The service has actually been in use for a while, according to Hiroshi Lockheimer, vice president of engineering for Android. There was a 40 percent decrease in the number of potentially malicious downloads from the Android Market between the first and second halves of 2011, according to Google.

Google didn't respond to our requests for information.

A Need for a Double-Check

Mobile malware has been a growing concern over the past year.

"Last year alone there were about 4,600 new vulnerabilities that were found in the market, and about 92 percent of those could be accessed remotely, and about 75 percent of those were through web applications," Scott Bradley, vice president of the Americas for iViZ Security told TechNewsWorld. "So the risks are very high. PC users know they need malware checks and they buy the tools to do that, but mobile app vulnerabilities are out there, and people are taking tremendous risks with things such as e-banking but don't think of the need for malware [protection] on a phone."

Part of the problem may be that many users assume that if an app has made it into Google's or Apple's storefront, it's safe.

"Google's introduction of the Bouncer service is an encouraging step forward for mobile security. Many mistakenly assume that the app store gatekeepers are protecting them from malicious content, but history suggests that detailed security reviews of apps have been lacking prior to their inclusion in the app stores," Michael Sutton, vice president of security research at Zscaler ThreatLabZ, told TechNewsWorld.

Taking a Cue From Apple?

The ways in which Google and Apple regulate their respective app outlets reflect differing philosophies. iOS apps undergo a lengthy approval process before appearing in the App Store; Android developers hoping to sell in the Market face fewer hurdles.

In recent Senate hearings on location tracking, Alan Davidson, former director of public policy at Google, said the company doesn't want to be a "gatekeeper" for app developers and would rather give everyone a chance to get online.

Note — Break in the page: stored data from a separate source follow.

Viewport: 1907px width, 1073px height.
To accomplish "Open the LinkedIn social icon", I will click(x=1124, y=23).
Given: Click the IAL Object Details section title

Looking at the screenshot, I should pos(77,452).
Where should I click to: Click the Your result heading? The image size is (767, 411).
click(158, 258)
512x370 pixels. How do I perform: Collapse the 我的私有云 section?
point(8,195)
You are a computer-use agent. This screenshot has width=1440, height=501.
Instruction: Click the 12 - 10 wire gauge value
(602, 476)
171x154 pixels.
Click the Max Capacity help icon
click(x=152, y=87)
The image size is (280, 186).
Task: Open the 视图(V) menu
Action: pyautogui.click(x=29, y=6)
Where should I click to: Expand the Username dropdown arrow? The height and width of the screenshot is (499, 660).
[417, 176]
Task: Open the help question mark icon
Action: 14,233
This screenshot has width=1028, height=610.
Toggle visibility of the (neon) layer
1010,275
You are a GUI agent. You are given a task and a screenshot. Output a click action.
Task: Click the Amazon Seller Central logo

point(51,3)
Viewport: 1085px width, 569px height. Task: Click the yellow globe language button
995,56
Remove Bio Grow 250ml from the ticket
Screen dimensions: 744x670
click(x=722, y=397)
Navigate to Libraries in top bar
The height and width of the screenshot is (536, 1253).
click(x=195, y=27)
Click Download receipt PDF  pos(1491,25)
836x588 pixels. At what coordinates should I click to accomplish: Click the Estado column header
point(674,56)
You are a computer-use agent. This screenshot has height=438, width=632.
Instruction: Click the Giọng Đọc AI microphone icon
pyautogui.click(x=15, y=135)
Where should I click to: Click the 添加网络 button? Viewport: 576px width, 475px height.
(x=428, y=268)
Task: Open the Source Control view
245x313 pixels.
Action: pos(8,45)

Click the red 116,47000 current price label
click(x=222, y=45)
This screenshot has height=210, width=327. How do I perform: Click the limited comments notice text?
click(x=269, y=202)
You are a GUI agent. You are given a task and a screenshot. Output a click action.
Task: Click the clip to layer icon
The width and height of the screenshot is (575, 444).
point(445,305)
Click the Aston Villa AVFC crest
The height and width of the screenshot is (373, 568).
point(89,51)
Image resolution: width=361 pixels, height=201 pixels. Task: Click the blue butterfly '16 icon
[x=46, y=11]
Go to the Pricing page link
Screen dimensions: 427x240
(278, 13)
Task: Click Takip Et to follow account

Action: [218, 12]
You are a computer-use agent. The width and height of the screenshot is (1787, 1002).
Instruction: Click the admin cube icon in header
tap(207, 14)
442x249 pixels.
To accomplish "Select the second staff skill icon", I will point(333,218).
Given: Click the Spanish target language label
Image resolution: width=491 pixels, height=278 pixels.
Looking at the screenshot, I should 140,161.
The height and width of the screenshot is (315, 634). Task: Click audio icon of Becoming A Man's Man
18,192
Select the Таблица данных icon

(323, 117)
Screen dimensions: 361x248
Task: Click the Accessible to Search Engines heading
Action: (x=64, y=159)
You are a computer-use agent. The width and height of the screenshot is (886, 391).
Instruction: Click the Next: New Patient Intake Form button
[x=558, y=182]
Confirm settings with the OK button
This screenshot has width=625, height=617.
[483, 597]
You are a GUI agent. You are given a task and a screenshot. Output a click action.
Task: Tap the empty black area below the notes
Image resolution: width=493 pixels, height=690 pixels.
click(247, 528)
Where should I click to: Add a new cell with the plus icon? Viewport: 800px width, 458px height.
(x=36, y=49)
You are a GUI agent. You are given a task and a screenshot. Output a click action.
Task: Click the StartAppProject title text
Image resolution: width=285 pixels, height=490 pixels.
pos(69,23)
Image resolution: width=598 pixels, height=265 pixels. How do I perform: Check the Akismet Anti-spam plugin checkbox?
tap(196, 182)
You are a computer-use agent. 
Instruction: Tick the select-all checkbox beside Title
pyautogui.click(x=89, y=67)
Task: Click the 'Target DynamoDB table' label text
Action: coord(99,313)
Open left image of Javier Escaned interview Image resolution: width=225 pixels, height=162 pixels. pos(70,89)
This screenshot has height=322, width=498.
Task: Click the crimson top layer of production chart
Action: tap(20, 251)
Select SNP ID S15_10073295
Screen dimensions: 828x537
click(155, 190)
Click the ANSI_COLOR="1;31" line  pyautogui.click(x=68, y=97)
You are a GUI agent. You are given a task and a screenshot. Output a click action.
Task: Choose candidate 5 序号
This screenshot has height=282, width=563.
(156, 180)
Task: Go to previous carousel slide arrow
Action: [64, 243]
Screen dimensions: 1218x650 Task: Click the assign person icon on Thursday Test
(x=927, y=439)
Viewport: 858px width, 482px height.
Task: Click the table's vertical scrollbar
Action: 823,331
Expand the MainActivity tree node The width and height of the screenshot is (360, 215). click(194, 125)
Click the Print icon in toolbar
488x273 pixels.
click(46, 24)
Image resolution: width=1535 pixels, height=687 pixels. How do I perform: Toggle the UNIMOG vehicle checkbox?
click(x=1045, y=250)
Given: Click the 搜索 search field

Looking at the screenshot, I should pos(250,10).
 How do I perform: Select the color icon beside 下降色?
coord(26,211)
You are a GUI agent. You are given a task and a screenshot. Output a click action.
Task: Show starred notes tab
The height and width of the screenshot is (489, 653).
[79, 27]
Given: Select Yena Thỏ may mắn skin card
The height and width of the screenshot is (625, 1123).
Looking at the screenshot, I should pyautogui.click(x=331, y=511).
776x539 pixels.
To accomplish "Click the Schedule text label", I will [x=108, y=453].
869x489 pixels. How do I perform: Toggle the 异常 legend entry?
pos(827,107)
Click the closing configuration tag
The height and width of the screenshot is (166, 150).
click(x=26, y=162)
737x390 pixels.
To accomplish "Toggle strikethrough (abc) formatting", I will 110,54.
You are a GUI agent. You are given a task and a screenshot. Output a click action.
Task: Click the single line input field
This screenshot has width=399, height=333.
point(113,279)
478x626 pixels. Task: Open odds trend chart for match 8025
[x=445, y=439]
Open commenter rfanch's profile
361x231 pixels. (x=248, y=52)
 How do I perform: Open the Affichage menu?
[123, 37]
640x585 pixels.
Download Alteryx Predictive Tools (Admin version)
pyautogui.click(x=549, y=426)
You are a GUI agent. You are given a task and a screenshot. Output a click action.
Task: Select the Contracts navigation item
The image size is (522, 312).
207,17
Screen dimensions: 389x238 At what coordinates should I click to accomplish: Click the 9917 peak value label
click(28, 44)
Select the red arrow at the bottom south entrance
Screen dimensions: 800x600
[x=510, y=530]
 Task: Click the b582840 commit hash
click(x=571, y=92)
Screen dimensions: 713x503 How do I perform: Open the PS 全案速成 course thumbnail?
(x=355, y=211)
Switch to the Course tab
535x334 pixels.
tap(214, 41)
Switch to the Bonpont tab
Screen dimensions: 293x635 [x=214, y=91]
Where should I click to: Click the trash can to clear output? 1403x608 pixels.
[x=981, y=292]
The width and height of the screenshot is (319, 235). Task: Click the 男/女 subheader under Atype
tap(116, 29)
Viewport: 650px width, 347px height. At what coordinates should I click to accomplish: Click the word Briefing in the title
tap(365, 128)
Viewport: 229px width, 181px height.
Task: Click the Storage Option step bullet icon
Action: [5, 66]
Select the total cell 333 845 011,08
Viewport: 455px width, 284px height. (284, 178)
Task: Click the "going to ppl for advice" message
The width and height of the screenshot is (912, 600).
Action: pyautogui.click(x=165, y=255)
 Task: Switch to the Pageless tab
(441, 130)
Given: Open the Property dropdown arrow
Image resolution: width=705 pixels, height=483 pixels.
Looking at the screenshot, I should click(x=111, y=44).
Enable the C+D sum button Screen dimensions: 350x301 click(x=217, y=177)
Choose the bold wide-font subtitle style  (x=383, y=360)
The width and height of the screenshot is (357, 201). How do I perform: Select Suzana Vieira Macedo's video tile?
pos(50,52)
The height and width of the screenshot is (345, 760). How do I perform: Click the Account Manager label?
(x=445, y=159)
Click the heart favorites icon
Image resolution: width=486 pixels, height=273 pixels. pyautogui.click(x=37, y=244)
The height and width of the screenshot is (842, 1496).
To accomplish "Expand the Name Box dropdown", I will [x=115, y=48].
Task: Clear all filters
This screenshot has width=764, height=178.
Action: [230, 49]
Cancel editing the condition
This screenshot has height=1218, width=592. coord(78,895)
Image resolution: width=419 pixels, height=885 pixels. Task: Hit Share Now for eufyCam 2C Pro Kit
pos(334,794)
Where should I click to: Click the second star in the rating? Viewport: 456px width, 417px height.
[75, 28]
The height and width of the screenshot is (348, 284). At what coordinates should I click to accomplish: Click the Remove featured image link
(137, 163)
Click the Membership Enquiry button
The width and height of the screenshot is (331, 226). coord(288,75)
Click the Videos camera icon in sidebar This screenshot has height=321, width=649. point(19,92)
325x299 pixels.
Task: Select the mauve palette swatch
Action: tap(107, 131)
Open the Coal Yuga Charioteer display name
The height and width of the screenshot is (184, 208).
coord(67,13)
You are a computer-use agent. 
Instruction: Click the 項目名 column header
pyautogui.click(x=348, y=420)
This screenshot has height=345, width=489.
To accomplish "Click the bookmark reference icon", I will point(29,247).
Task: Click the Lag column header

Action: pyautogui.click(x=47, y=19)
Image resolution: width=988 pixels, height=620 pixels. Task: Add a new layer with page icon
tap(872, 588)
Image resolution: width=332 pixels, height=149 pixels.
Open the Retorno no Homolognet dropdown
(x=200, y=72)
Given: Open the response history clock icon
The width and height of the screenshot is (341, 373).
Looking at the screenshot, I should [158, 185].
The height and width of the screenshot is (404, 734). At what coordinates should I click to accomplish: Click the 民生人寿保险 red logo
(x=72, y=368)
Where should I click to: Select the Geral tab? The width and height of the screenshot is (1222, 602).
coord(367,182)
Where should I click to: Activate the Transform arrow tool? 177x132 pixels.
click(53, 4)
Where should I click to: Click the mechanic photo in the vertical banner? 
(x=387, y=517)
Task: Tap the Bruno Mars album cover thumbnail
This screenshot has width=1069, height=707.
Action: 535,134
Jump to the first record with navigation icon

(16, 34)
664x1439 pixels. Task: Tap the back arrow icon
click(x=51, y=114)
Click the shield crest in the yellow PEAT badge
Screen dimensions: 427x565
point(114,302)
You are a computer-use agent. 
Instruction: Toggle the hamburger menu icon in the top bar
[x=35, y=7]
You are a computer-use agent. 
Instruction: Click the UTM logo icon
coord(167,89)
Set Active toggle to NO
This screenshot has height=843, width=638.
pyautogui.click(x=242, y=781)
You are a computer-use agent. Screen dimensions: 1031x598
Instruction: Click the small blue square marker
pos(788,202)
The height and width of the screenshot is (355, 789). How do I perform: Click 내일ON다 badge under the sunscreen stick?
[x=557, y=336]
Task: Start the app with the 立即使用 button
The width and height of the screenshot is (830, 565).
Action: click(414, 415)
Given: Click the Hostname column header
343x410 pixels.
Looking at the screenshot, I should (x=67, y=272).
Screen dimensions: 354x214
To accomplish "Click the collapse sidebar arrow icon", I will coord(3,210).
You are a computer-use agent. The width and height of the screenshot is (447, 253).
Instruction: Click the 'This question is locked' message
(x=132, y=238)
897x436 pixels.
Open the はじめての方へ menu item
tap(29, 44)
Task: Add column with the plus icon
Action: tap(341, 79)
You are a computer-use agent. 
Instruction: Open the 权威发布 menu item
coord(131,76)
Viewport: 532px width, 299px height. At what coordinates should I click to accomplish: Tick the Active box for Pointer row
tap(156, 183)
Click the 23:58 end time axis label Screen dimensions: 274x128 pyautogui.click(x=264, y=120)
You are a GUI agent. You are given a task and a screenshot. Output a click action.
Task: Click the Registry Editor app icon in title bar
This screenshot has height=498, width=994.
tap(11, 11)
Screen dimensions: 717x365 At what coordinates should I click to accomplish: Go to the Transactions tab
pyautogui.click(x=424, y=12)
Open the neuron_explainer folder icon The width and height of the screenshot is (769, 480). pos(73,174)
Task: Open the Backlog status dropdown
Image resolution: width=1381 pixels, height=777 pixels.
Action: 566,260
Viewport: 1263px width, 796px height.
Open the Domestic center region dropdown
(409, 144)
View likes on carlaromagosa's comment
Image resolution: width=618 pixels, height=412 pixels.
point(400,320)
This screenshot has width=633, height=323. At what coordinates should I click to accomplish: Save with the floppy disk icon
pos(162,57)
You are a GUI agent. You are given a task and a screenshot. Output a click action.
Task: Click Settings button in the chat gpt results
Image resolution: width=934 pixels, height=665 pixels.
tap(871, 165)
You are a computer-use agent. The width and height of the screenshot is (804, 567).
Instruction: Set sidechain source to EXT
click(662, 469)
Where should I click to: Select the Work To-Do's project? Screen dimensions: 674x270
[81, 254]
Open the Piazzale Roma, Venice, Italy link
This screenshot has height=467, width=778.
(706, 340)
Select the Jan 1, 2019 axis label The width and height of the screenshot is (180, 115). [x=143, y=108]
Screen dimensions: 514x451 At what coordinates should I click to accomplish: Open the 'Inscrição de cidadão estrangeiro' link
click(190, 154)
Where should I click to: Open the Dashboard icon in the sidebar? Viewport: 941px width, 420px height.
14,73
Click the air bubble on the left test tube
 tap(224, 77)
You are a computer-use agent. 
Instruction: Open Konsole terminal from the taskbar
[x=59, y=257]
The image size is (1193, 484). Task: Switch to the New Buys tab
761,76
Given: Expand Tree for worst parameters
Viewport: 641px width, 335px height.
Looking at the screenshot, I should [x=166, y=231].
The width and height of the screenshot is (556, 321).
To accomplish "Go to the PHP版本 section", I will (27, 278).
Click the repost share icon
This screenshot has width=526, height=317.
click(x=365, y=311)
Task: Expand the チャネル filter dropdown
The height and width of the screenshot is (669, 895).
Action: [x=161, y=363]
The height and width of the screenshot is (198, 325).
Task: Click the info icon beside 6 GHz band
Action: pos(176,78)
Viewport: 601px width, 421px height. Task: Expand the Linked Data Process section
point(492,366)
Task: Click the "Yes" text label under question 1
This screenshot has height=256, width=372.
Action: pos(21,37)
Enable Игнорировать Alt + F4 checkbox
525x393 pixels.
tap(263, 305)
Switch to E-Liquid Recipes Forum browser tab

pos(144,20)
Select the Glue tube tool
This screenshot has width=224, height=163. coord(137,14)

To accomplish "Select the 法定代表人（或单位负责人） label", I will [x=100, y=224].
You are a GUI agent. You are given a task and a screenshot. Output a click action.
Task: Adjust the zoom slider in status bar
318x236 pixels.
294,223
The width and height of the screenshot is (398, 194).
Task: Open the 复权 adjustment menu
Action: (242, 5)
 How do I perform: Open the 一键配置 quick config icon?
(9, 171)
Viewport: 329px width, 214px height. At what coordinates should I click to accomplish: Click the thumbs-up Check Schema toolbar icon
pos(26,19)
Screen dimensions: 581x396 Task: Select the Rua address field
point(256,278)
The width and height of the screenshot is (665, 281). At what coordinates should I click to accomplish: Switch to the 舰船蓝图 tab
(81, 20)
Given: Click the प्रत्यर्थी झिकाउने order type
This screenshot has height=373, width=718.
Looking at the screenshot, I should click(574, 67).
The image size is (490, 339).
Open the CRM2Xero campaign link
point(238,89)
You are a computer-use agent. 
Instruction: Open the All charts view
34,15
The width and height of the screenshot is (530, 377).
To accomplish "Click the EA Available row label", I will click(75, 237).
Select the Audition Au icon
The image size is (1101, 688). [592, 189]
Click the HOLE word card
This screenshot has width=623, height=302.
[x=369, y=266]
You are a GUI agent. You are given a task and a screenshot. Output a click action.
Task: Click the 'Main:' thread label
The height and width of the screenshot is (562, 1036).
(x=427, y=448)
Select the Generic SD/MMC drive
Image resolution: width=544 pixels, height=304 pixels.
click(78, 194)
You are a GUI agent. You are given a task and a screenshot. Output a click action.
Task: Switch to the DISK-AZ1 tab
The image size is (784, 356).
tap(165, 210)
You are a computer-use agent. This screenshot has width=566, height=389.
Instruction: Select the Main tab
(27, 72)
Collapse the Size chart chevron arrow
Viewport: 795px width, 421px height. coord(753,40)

"The App Store has always been a much tighter environment, and until now it's been very easy for anyone to create an Android app, with any kind of malware on it, and put it out into an insecure environment," said Bradley.

The policy might be helpful for smaller legitimate developers with fewer resources, but it ran the risk of allowing rogue devs to put lots of mobile users in jeopardy -- and frustrated, compromised customers aren't good for the bottom line.

"Apple's approval process, which can sometimes be a pain in the back side of app developers, is designed to keep out problems like this before they ever hit the store, something that gives app buyers the comfort of knowing their app purchase is not going to destroy their phone, and thus making them more likely to continue to purchase apps," Aaron Watkins, cofounder of Appency and analyst at GigaOM Pro told TechNewsWorld.

"We have all seen with traditional antivirus software programs that there is a continual need for new updates and innovations in an attempt not to get ahead of, but simply keep up with, the pace of the hackers and spammers of the world," said Watkins.

Bouncer has been successful so far, according to Google. Going forward, its effectiveness may be easy to track.

"It remains to be seen how effective Bouncer will be, but we'll all know shortly," said Sutton.